* **Exercise directions**
Copy the stretch of material from the line containing "Given: Click the Potentially stale No value" through the line containing "Action: tap(204, 322)", leaving out the pictures.
***
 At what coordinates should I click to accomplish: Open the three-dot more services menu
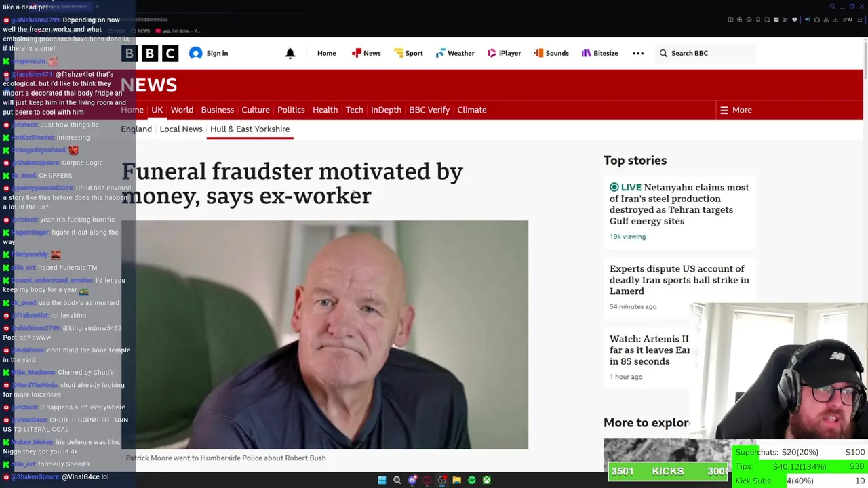click(638, 53)
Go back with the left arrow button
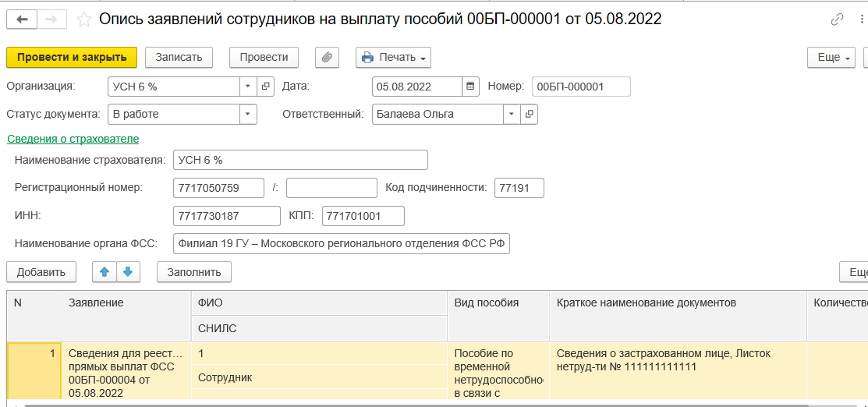 (22, 20)
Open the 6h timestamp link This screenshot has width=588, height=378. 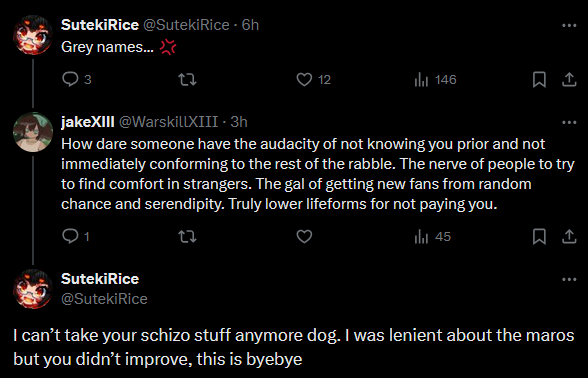250,25
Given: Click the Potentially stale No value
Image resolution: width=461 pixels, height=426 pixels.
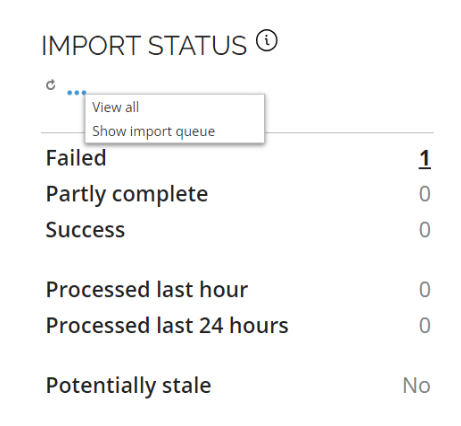Looking at the screenshot, I should (417, 386).
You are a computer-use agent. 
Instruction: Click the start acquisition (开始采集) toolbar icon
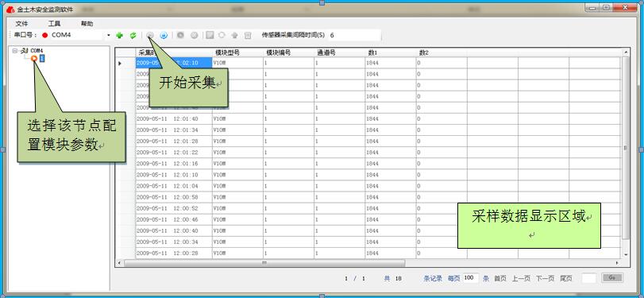click(x=150, y=35)
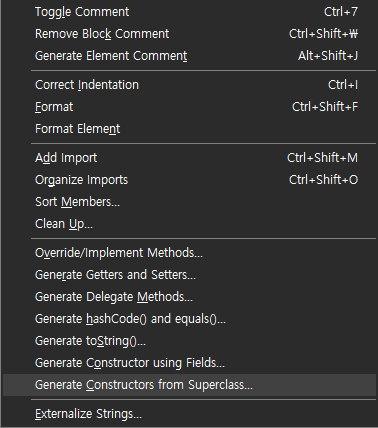378x428 pixels.
Task: Select Add Import item
Action: click(x=189, y=158)
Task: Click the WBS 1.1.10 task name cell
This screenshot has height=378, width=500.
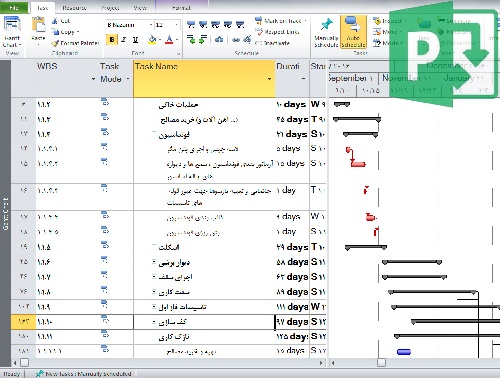Action: tap(204, 322)
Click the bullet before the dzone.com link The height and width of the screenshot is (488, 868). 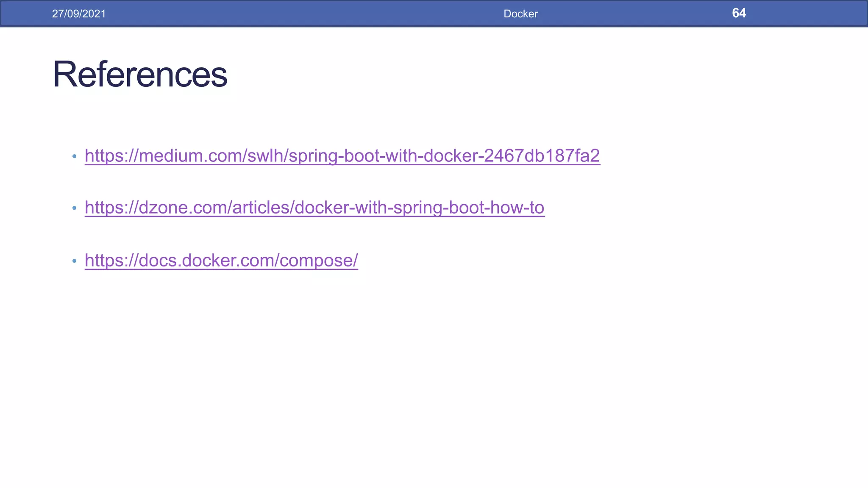click(x=75, y=208)
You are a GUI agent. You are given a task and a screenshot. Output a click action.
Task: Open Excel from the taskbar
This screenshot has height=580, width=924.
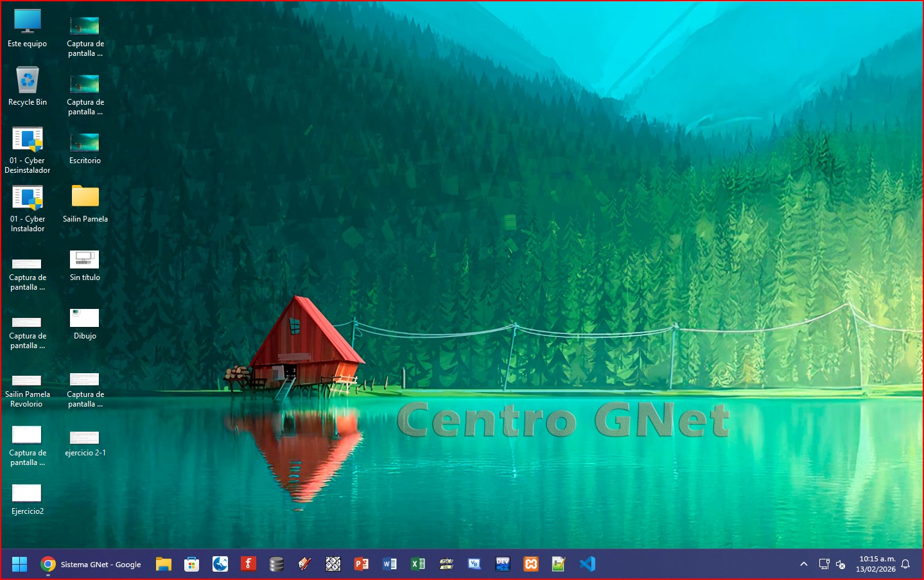pos(418,564)
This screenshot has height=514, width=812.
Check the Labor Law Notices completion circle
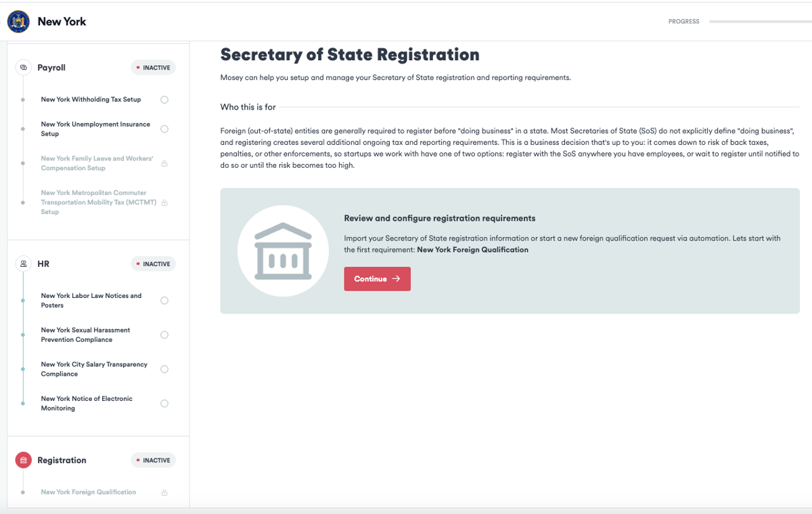(x=164, y=300)
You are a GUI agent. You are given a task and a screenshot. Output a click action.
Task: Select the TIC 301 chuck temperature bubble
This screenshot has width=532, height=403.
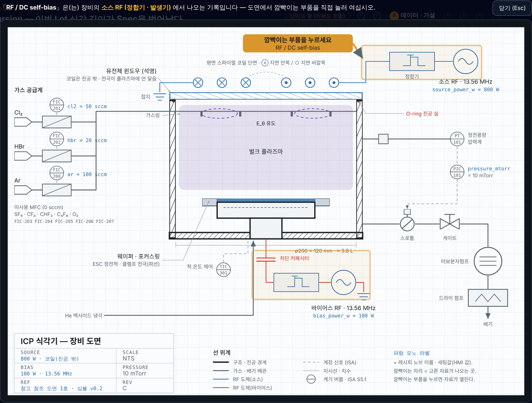(223, 270)

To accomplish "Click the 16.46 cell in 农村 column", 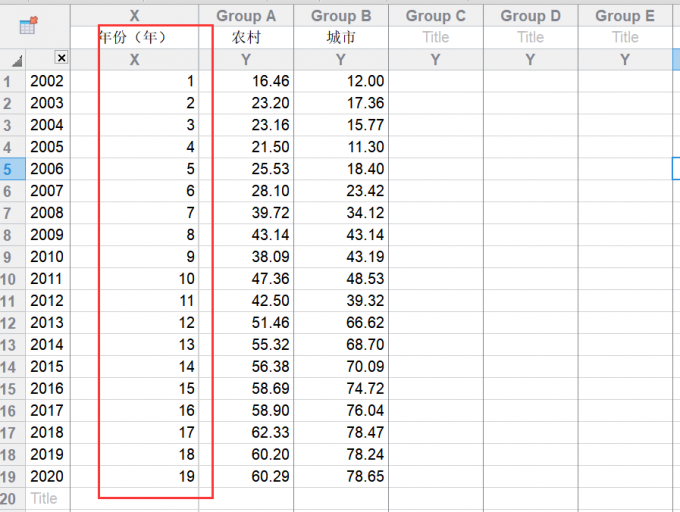I will [x=246, y=81].
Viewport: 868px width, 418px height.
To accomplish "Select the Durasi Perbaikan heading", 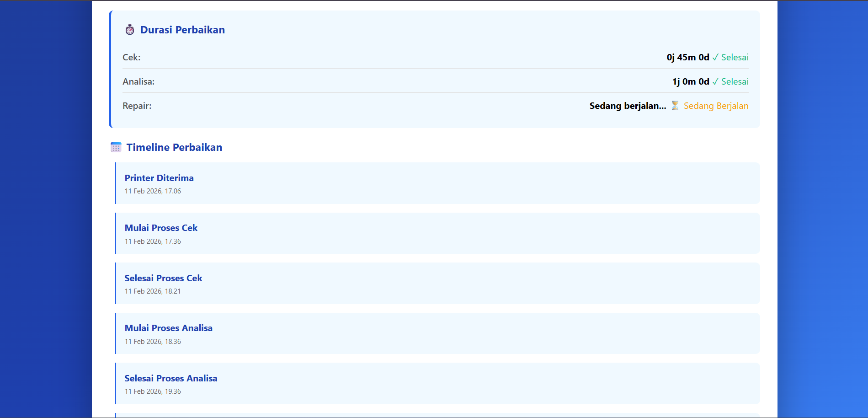I will click(182, 30).
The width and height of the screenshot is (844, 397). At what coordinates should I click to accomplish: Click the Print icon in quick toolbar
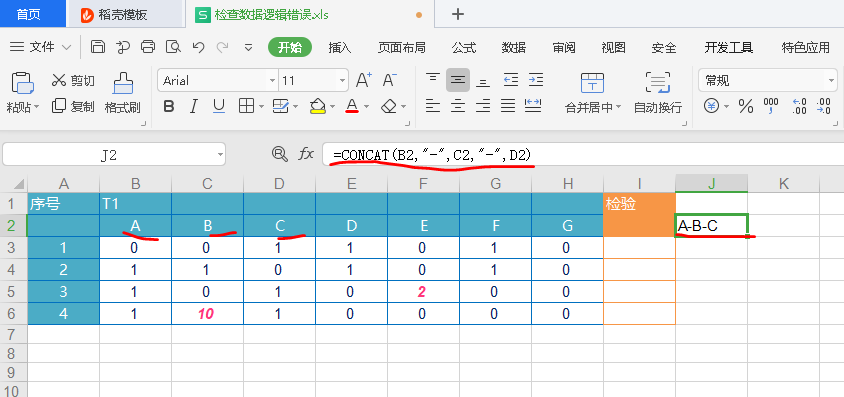(148, 47)
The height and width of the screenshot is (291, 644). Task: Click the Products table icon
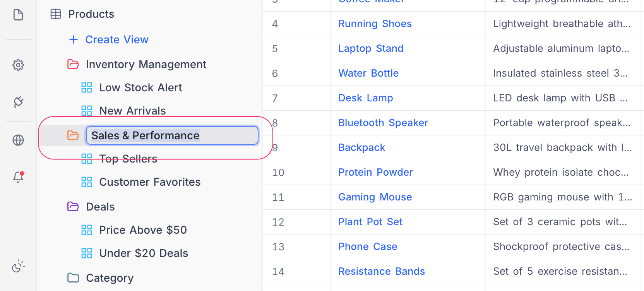(x=56, y=14)
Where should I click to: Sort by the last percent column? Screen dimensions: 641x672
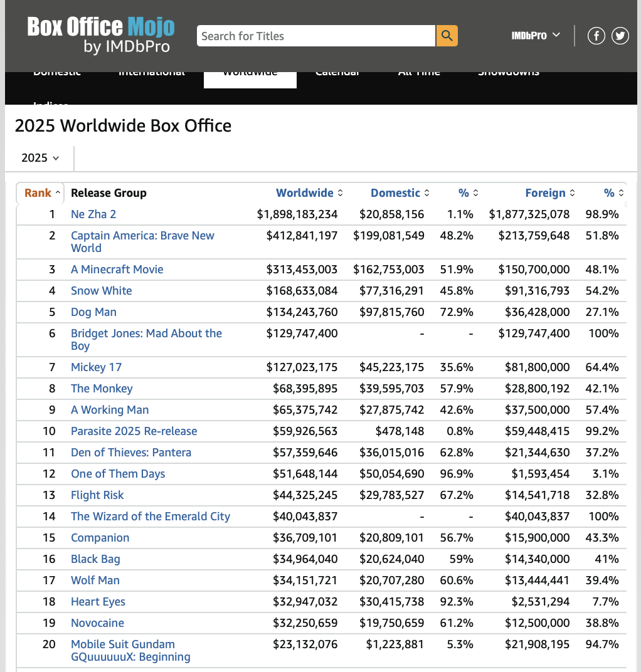(613, 193)
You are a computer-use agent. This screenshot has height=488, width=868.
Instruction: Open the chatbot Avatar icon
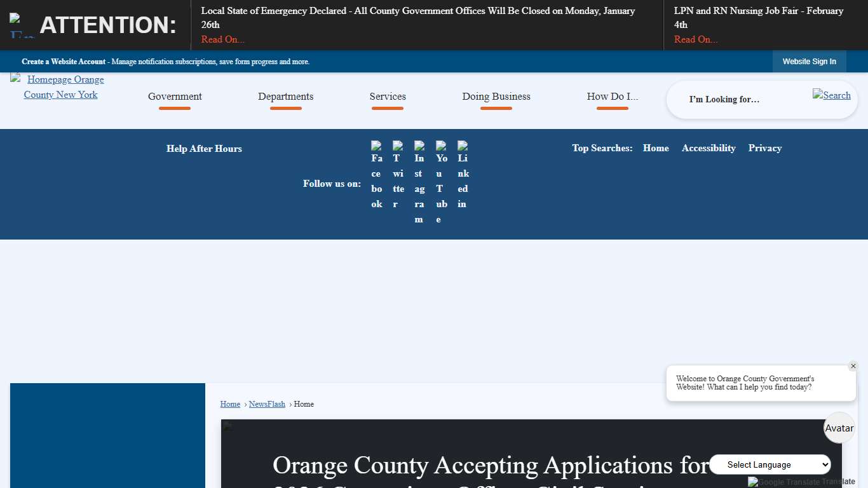pyautogui.click(x=839, y=428)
***
* **The answer**
Given: Click the Potentially stale No value
Image resolution: width=461 pixels, height=426 pixels.
Looking at the screenshot, I should (417, 386).
You are a computer-use agent. 
Instruction: Click the start acquisition (开始采集) toolbar icon
click(x=150, y=35)
378x428 pixels.
Task: Select Add Import item
Action: click(x=189, y=158)
Task: Click the WBS 1.1.10 task name cell
This screenshot has height=378, width=500.
Action: tap(204, 322)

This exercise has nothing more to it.